#### [REQUIRED ACTION]
The expected output is every entry, repeated exactly.

#### [INFORMATION SUPPLIED]

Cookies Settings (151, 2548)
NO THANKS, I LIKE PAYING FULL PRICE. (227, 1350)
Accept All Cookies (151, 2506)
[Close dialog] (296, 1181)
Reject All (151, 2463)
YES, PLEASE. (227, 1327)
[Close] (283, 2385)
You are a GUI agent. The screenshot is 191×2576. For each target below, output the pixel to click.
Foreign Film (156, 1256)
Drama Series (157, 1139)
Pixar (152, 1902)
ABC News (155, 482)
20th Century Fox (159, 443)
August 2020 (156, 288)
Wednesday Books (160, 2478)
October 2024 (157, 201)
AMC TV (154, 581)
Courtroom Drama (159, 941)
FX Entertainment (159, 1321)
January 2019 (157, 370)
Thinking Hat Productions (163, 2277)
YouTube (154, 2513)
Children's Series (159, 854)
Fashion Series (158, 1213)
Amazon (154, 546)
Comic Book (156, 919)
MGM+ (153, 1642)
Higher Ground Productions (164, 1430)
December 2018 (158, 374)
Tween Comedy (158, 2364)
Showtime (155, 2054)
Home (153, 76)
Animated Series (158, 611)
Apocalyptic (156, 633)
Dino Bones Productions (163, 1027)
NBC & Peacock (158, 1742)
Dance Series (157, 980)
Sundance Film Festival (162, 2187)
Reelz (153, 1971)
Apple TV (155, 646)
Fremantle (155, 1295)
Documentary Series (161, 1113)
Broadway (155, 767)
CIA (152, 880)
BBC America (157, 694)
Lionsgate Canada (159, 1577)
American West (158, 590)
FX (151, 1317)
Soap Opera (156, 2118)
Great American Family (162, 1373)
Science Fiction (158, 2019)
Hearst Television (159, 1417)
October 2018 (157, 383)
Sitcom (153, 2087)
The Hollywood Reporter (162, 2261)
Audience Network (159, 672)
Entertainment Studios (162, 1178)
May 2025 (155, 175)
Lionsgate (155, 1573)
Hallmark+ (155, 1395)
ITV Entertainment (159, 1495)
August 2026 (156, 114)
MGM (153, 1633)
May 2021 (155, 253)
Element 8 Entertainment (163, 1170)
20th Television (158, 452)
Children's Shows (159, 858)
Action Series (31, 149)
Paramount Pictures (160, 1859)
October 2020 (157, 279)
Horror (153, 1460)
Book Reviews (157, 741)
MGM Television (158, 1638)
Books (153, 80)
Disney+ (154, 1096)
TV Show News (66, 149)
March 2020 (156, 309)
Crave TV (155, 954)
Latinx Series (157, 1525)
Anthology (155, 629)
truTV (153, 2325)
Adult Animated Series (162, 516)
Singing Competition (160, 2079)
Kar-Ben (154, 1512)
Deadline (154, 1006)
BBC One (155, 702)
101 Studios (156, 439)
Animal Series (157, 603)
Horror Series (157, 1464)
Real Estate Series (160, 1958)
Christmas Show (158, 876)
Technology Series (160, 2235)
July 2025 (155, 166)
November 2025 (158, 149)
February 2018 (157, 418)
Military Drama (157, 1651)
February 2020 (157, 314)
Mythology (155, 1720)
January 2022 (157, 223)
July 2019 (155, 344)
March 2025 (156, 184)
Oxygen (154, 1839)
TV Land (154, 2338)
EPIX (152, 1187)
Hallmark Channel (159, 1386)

#### [TASK OUTPUT]
Cookies Settings (151, 2548)
NO THANKS, I LIKE PAYING FULL PRICE. (227, 1350)
Accept All Cookies (151, 2506)
[Close dialog] (296, 1181)
Reject All (151, 2463)
YES, PLEASE. (227, 1327)
[Close] (283, 2385)
You are a GUI agent. The screenshot is 191×2576. For each target below, output the pixel to click.
Foreign Film (156, 1256)
Drama Series (157, 1139)
Pixar (152, 1902)
ABC News (155, 482)
20th Century Fox (159, 443)
August 2020 (156, 288)
Wednesday Books (160, 2478)
October 2024 (157, 201)
AMC TV (154, 581)
Courtroom Drama (159, 941)
FX Entertainment (159, 1321)
January 2019 (157, 370)
Thinking Hat Productions (163, 2277)
YouTube (154, 2513)
Children's Series (159, 854)
Fashion Series (158, 1213)
Amazon (154, 546)
Comic Book (156, 919)
MGM+ (153, 1642)
Higher Ground Productions (164, 1430)
December 2018 (158, 374)
Tween Comedy (158, 2364)
Showtime (155, 2054)
Home (153, 76)
Animated Series (158, 611)
Apocalyptic (156, 633)
Dino Bones Productions (163, 1027)
NBC & Peacock (158, 1742)
Dance Series (157, 980)
Sundance Film Festival (162, 2187)
Reelz (153, 1971)
Apple TV (155, 646)
Fremantle (155, 1295)
Documentary Series (161, 1113)
Broadway (155, 767)
CIA (152, 880)
BBC America (157, 694)
Lionsgate Canada (159, 1577)
American West (158, 590)
FX (151, 1317)
Soap Opera (156, 2118)
Great American Family (162, 1373)
Science Fiction (158, 2019)
Hearst Television (159, 1417)
October 2018 (157, 383)
Sitcom (153, 2087)
The Hollywood Reporter (162, 2261)
Audience Network (159, 672)
Entertainment Studios (162, 1178)
May 2025 (155, 175)
Lionsgate (155, 1573)
Hallmark+ (155, 1395)
ITV Entertainment (159, 1495)
August 2026 (156, 114)
MGM (153, 1633)
May 2021 (155, 253)
Element 8 Entertainment (163, 1170)
20th Television (158, 452)
Children's Shows (159, 858)
Action Series (31, 149)
Paramount Pictures (160, 1859)
October 2020 (157, 279)
Horror (153, 1460)
Book Reviews (157, 741)
MGM Television (158, 1638)
Books (153, 80)
Disney+ (154, 1096)
TV Show News (66, 149)
March 2020 (156, 309)
Crave TV (155, 954)
Latinx Series (157, 1525)
Anthology (155, 629)
truTV (153, 2325)
Adult Animated Series (162, 516)
Singing Competition (160, 2079)
Kar-Ben (154, 1512)
Deadline (154, 1006)
BBC One (155, 702)
101 Studios (156, 439)
Animal Series (157, 603)
Horror Series (157, 1464)
Real Estate Series (160, 1958)
Christmas Show (158, 876)
Technology Series (160, 2235)
July 2025 (155, 166)
November 2025 (158, 149)
February 2018 (157, 418)
Military Drama (157, 1651)
February 2020 (157, 314)
Mythology (155, 1720)
January 2022 (157, 223)
July 2019 (155, 344)
March 2025 (156, 184)
Oxygen (154, 1839)
TV Land (154, 2338)
EPIX (152, 1187)
Hallmark Channel (159, 1386)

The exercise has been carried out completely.